Les relations politiques entre la Suisse et les Etats-Unis sont «correctes et cordiales», note l’ambassadeur. Il leur manque «l’intimité naturelle et la confiance qui naissent d’un combat partagé contre le fascisme ou le communisme, une langue ou une histoire communes». S’y ajoute une opinion publique qui, en 2007 en tout cas, s’affichait comme la plus anti-américaine d’Europe occidentale.

Les élites suisses «sont convaincues que le bien-être du pays et ses succès ne sont dus qu’à lui-même et qu’il ne doit rien à personne». Les débats de politique étrangère relèvent plus «du style et des postures» sur cet «élément quintessentiel» qu’est la neutralité que de la substance. Cette particularité est renforcée par «l’appétit public limité pour les nouvelles politiques».

Les mécanismes de décision peuvent «désorienter» même ceux qui sont habitués à la géométrie complexe des gouvernements de coalition européens. Chaque conseiller fédéral «reste en place autant qu’il lui plaît et jouit d’un degré mal défini mais généralement élevé d’autonomie». Si on tient compte, en plus, de la décentralisation et du «facteur X» que représente le référendum, il en résulte un processus «apparemment amorphe de prise de décisions qui sont interprétées ensuite avec une marge de manœuvre considérable par les ténors de partis aux intérêts divergents».

«Patience et souplesse»

Se mouvoir dans ce labyrinthe demande «patience et souplesse» mais «peut offrir d’importants dividendes» à ceux qui en font preuve, car «l’influence de la Suisse sur la scène internationale est significativement supérieure à ce que sa taille pourrait laisser penser».

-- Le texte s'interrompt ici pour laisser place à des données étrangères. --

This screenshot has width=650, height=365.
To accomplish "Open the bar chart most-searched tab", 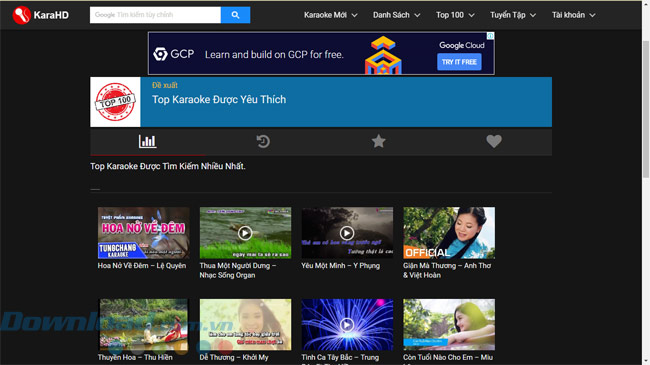I will [148, 141].
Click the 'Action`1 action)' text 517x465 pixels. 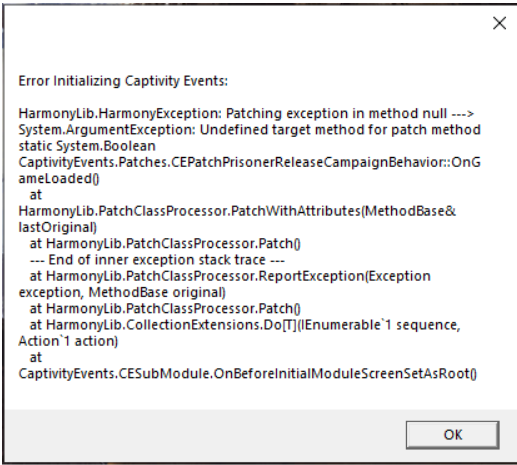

Pour obtenir des résultats, il est nécessaire de «cultiver des relations avec chaque conseiller fédéral et avec les grands capitaines d’industrie […], car le maquignonnage endémique lié à la tradition du compromis politique donne parfois à des acteurs improbables une influence sur les enjeux qui nous intéressent».

Si le rôle du président de la Confédération est «largement cérémoniel», il peut arriver que l’un d’entre eux donne une impulsion particulière, comme Samuel Schmid, qui a convoqué en 2005 une séance extraordinaire du gouvernement sur les relations bilatérales avec les Etats-Unis.

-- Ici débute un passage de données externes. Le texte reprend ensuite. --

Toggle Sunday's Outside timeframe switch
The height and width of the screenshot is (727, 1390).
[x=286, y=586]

L’ambassade américaine suit avec attention l’évolution des forces politiques avant les élections fédérales de 2007, relate dans le détail le conflit entre le conseiller fédéral Christoph Blocher et le procureur de la Confédération Valentin Roschacher, ainsi que les échauffourées bernoises entre sympathisants de l’UDC et manifestants gauchistes. Ses analyses valent largement celles qu’en faisait alors la presse.

A propos des partis politiques, les diplomates américains anticipent correctement la montée en puissance de l’UDC (mais pas la non-réélection de Christoph Blocher). L’UDC zurichoise Natalie Rickli, élue au Conseil national en 2007 et aujourd’hui membre du groupe parlementaire Suisse-Etats-Unis, leur apprend que «le financement de la campagne n’est pas un problème pour son parti».

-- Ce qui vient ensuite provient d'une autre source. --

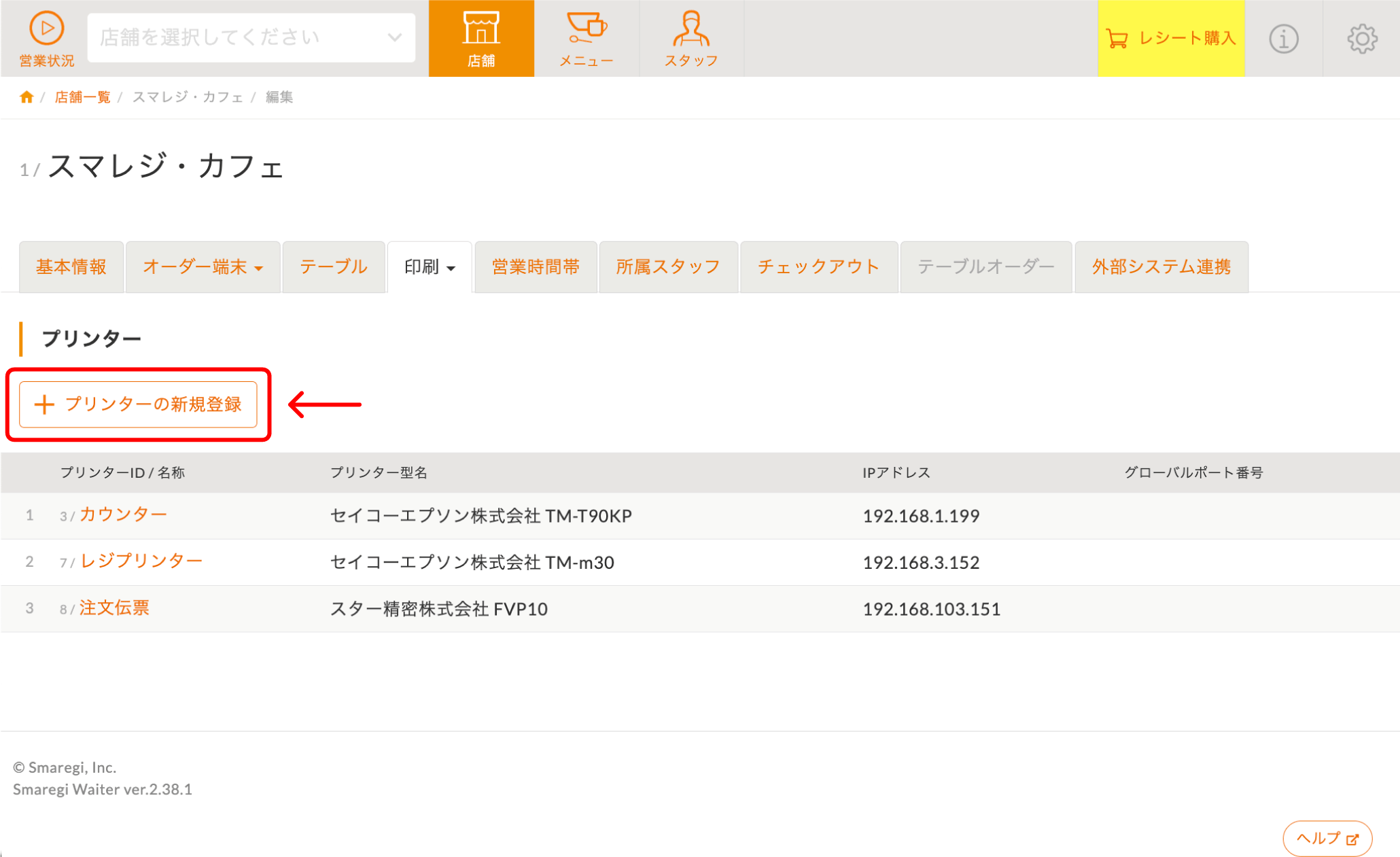Go home via the breadcrumb house icon

[27, 97]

Après l’éjection de Christoph Blocher du gouvernement fin 2007, un informateur proche d’UBS craint qu’un Conseil fédéral dominé par le centre gauche «oriente les politiques fiscales et sociales dans un sens défavorable à l’économie suisse» – crainte qui ne s’est pas réalisée.

Les socialistes «ont de la peine à définir leur message», et les thèmes traditionnels qu’ils défendent «ont moins de résonance» auprès de la population. Quant aux partis du centre, qui restent «une force stabilisatrice», leur talon d’Achille est, chez les radicaux surtout, une «direction terne». Les Américains anticipent, correctement encore, leur tassement.